Bei Autokäufern, so resümiert Autoexperte Ferdinand Dudenhöffer in einer Studie von CAR, Ergo und Fleetpool sowie IBM (Zeitraum: 4. Quartal 2021), herrsche in puncto E-Auto immer noch Unsicherheit. Etwa wegen der Ladeinfrastruktur, der Reichweite, wegen etwaiger Reparaturkosten oder den Wiederverkaufspreisen von Elektroautos.
Ein möglicher Ausweg: Auto-Abos, bei denen der Käufer alle Risiken abgibt und mit einer festen Monatsmiete alles außer dem genutzten Strom abdecke.

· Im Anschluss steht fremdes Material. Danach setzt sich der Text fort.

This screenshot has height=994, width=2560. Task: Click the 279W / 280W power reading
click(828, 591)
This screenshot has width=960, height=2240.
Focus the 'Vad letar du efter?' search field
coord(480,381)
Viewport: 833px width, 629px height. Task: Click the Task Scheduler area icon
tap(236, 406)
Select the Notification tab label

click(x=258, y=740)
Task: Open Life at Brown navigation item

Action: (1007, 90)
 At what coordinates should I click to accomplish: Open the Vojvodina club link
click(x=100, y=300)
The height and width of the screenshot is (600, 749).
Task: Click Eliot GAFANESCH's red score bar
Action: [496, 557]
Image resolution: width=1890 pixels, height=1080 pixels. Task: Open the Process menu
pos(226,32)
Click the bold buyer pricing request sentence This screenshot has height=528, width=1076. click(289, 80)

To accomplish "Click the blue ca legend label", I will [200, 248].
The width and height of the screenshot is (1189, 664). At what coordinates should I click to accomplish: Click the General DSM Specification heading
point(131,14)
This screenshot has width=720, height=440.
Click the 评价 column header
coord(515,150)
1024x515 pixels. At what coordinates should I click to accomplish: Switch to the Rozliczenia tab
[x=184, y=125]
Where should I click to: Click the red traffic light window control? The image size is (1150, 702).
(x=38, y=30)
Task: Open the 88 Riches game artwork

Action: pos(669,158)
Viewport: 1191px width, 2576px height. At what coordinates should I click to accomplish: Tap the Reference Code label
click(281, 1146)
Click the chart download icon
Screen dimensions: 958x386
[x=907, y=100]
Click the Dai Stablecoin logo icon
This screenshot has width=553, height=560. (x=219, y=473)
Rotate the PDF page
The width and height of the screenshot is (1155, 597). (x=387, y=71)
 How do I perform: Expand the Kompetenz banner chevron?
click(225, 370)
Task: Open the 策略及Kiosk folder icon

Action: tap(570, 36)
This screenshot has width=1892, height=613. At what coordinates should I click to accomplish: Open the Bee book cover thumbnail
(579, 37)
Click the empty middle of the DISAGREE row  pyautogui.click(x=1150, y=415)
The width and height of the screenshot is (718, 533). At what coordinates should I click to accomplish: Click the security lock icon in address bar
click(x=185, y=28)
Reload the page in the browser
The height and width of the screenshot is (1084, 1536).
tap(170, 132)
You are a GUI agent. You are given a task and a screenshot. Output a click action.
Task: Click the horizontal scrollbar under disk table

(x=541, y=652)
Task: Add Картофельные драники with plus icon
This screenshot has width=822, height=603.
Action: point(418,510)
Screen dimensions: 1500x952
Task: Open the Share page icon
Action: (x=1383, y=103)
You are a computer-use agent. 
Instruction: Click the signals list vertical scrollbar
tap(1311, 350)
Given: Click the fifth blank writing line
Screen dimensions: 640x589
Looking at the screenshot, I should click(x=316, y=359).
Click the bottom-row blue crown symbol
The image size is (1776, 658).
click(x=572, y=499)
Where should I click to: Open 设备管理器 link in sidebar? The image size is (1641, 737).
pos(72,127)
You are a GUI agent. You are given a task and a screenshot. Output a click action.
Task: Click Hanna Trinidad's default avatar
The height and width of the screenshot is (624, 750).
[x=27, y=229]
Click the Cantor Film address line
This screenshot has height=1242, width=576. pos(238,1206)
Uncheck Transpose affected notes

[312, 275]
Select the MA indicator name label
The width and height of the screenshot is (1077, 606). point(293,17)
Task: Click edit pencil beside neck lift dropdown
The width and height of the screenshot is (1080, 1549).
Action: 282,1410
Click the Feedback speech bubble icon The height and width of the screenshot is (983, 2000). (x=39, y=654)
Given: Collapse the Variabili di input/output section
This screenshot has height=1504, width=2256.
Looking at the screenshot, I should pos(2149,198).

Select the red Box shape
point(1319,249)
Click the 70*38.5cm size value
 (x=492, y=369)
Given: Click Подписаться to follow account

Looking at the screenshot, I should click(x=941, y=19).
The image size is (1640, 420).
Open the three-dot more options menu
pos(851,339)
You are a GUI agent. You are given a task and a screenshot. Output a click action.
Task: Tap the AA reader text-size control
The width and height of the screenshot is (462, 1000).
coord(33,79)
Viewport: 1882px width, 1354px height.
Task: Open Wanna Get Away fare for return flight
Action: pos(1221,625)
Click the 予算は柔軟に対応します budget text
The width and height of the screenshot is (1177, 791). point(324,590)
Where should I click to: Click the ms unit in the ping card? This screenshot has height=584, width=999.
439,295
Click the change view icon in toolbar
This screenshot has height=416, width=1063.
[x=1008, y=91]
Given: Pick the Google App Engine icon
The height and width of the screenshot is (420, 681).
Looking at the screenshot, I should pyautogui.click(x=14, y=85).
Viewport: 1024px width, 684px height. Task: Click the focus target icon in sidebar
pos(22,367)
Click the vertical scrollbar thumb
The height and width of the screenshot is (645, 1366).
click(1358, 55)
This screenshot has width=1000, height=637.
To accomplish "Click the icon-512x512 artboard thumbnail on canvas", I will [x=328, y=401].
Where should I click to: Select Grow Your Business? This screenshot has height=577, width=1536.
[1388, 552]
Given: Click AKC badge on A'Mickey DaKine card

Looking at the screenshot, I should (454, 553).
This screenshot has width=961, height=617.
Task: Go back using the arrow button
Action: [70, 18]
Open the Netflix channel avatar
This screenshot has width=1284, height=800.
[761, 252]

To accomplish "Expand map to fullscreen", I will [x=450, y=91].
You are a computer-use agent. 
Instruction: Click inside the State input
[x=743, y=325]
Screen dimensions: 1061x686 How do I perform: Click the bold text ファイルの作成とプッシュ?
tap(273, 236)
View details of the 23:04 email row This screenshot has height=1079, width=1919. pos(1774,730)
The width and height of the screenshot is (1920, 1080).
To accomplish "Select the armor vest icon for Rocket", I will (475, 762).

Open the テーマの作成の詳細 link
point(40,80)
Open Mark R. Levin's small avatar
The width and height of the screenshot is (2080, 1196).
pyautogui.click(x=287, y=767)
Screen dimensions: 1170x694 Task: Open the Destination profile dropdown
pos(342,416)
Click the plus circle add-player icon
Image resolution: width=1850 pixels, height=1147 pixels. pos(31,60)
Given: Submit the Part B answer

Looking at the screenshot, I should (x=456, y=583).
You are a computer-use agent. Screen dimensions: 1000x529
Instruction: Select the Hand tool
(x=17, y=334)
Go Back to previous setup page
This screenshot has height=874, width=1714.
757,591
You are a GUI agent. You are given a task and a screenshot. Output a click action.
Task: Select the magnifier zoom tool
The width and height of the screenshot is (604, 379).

Für Dudenhöffer ist das Auto-Abo "eine Win-win-Strategie".

Auto-Abos als Stimulation für den Automarkt

Durch kurze Vertragslaufzeiten zwischen 6 und 24 Monaten werde dem Kunden "zusätzlich das Risiko abgenommen, ein für ihn weniger passendes Auto langfristig nutzen zu müssen". Damit, so sein Fazit, "eignen sich Auto-Abos, den Markt für Elektroautos zu stimulieren".
Die Krux dabei: Von Auto-Abos hatte knapp die Hälfte der für die Studie Befragten noch nie etwas gehört. Bisher hatten sie ihr Fahrzeug überwiegend bar bezahlt, über eine klassische Kredit-Finanzierung oder durch einen Leasing-Vertrag erworben. Nutzer von Auto-Abos schätzen das Angebot demnach wegen seiner Unkompliziertheit, Flexibilität und dem geringen Kostenrisiko. Sie seien deutlich online-affiner.
Für sie sei der wichtigste Vertriebsweg der Online-Kanal, das persönliche Gespräch spielt bei Abo-Nutzern kaum eine Rolle. Wichtig seien ihnen digitale Services wie ein schneller Online-Vertragsabschluss, Markenvielfalt, Ersatzfahrzeug sowie Absicherung gegenüber einer Nachzahlung.